A globalização da cultura
Quando alguém, com alguma leviandade, ajuíza que a cultura se está a globalizar, não percebe que as atuais diferenças entre os Estados, as regiões, até ao núcleo mais recôndito da mais pequena comunidade, são a sua identidade. A sua cultura!
Não pode, em circunstância alguma, afirmação deste teor ser proferida com conhecimento cabal da causa.
Afirmação desta natureza só pode ser oriunda de quem tem da cultura a moda ou demais superficialismos contemporâneos. Quiçá, juízo redondo de algo em que as arestas são tantas que juntá-las exige exercício racional da mente. Que é coisa que não está ao alcance de qualquer um. Porventura deste humilde escriba, que se limita a constatar o óbvio.
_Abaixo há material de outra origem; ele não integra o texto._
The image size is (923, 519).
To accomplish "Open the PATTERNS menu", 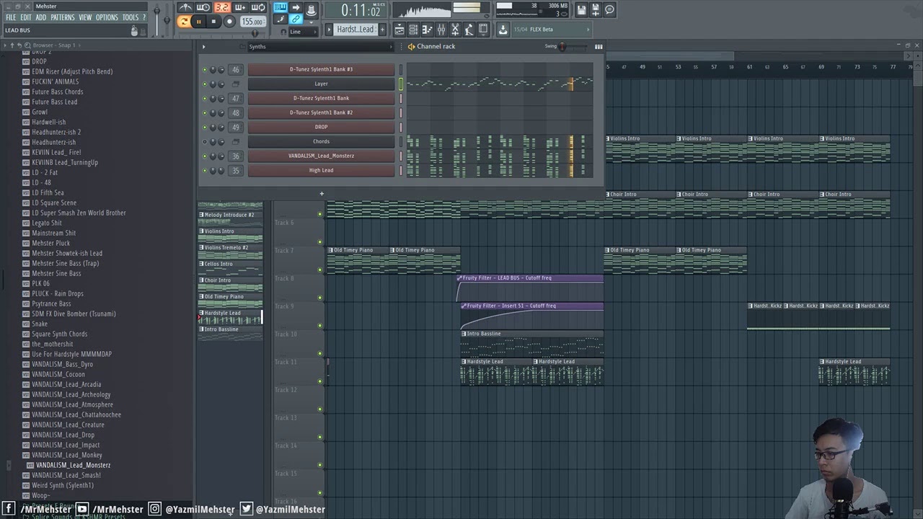I will click(63, 17).
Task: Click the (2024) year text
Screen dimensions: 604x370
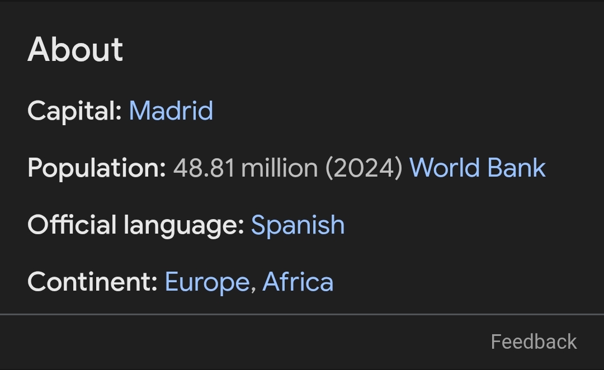Action: pyautogui.click(x=364, y=168)
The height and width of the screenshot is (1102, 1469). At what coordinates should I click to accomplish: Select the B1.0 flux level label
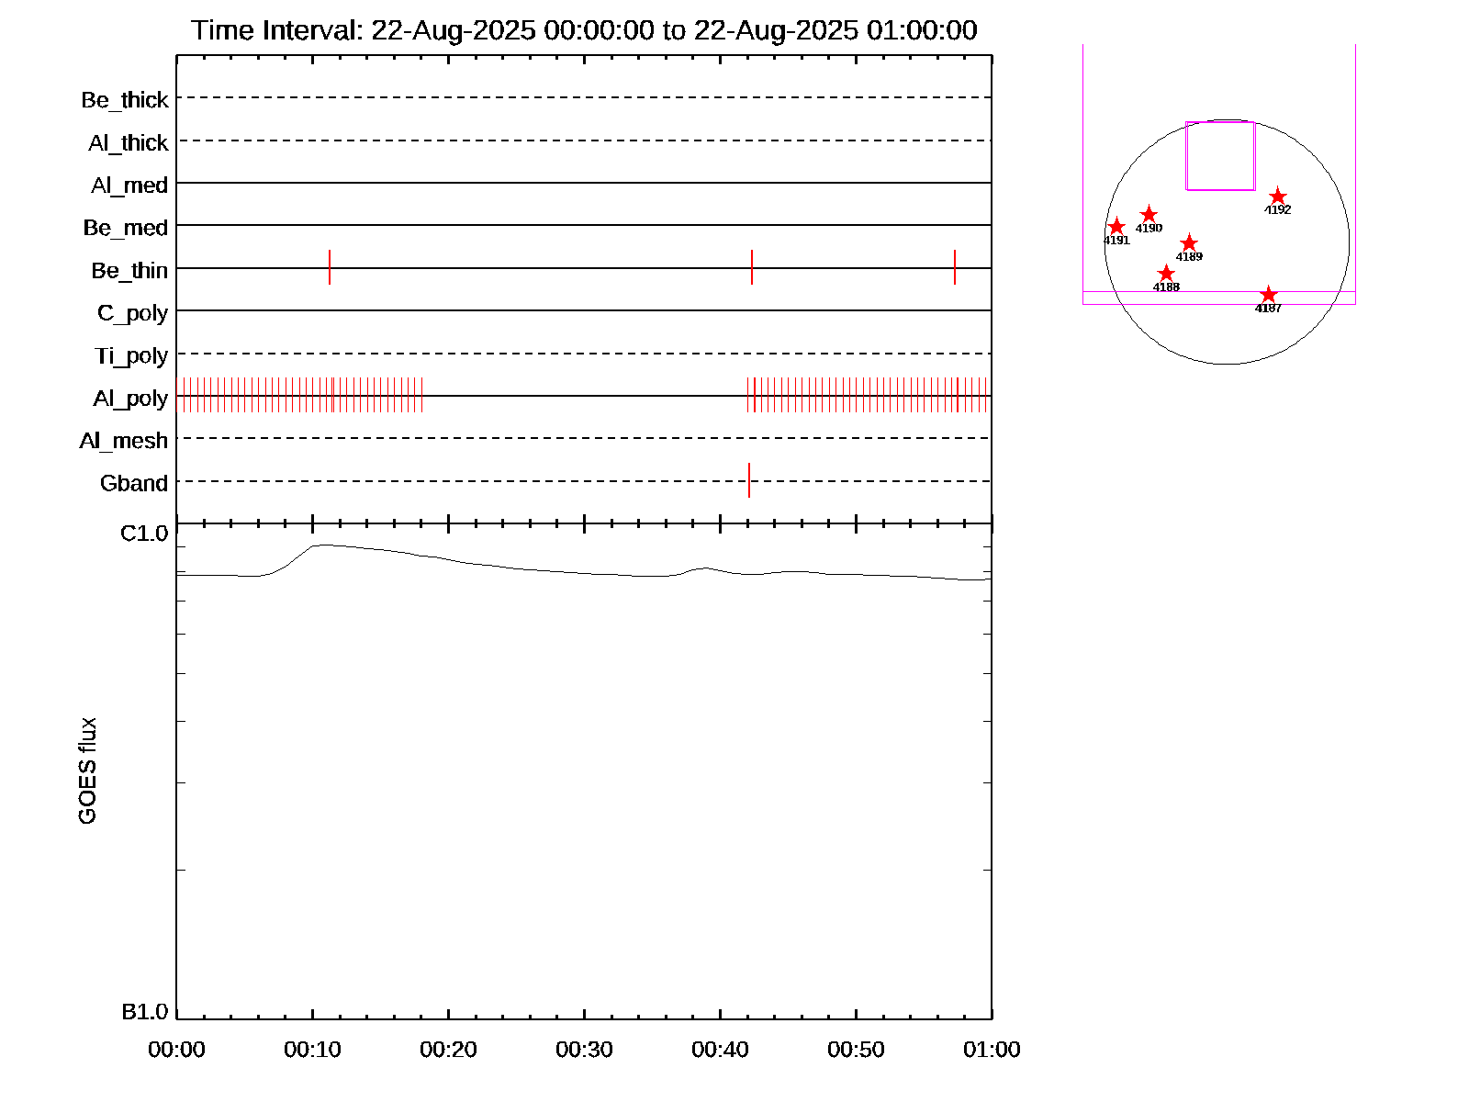pyautogui.click(x=144, y=1012)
Mas também, se não houver quem constate o óbvio, o risco é do óbvio passar despercebido.
A cultura, como tudo na vida, tem um princípio. Uma matriz que identifica uma comunidade: os seus hábitos, usos e costumes, a sua História coletiva, as suas formas de aprendizagem e de expressão artística que têm afinidades na identificação que lhe são próprias, sobre que influem condicionantes diversas e díspares mas de que o "fio condutor " não dispersa nunca a sinergia interativa transitada por gerações com efeito ajustado ao tempo. Uma História comum onde se agregam as especificidades e os valores da família, dos indivíduos e da comunidade em geral. A que acrescem, e se incluem, os fatores naturais de influência sobre os comportamentos sociais e a sua postura, de onde se destacam as condições climatéricas da região onde vive essa comunidade. Assim como todo o seu histórico político e social de organização, seja ela qual for, de acordo com o património cultural transitado, onde as artes, os ofícios e as crenças assumem relevância acrescida. Passada, presente e futura.
Por estes e outros motivos, falar de cultura não é propriamente falar de legumes ou da alteração genética de espécies para que sejam mais produtivas e/ou resistentes, no âmbito do interesse global. Porque o interesse global, sendo uma forma de expressão cultural, sabe que tem de respeitar as culturas específicas. Sem isso, a sua temporalidade é limitada e o seu progresso nulo.
Temos assim um valor finito de referências locais a defender, sendo que, para o efeito, não dispõe o município da articulação necessária entre o responsável pelo pelouro, os agentes e os equipamentos.
As já célebres "capelinhas" do interesse protagonizado, uma característica da cultura local que ninguém no perfeito domínio das suas faculdades mentais pode afirmar desconhecer, são "feudos" identificados. A tutela faz de conta e deixa andar ao sabor dos acontecimentos na expectativa de que estes por si só impulsionem o charme da cultura. Porque essa, a cultura, mantém-se incólume nas raízes e origens da cidadania que são as pessoas que dão corpo ao conceito de povo!
É neste contexto que acontece o centenário da sala de espetáculos Teatro Circo. Uma sala equidistante da cultura popular e sempre mais próxima de uma elite dominante que confunde cultura com vaidade comezinha.
Uma sala que raramente deu primazia ao acontecimento cultural local. Em todos os domínios. Como se a cultura local fosse um parente com lepra, da abrangência da cultura nacional.
E assim acontecerá ao longo do ano, nas diversas cerimónias comemorativas, do seu centenário.
Talvez um dia o Teatro Circo seja o espelho desta cultura minhota que nos cativa e seduz. Que nos identifica e dá corpo. Que nos mostra como somos. Minhotos!
Talvez um dia o Teatro Circo dignifique a pompa que ostenta, colocado por alguém ao serviço da cultura local sem qualquer espécie de preconceito elitista ou de vaidade saloia. Porque essa sim, é a antítese da cultura!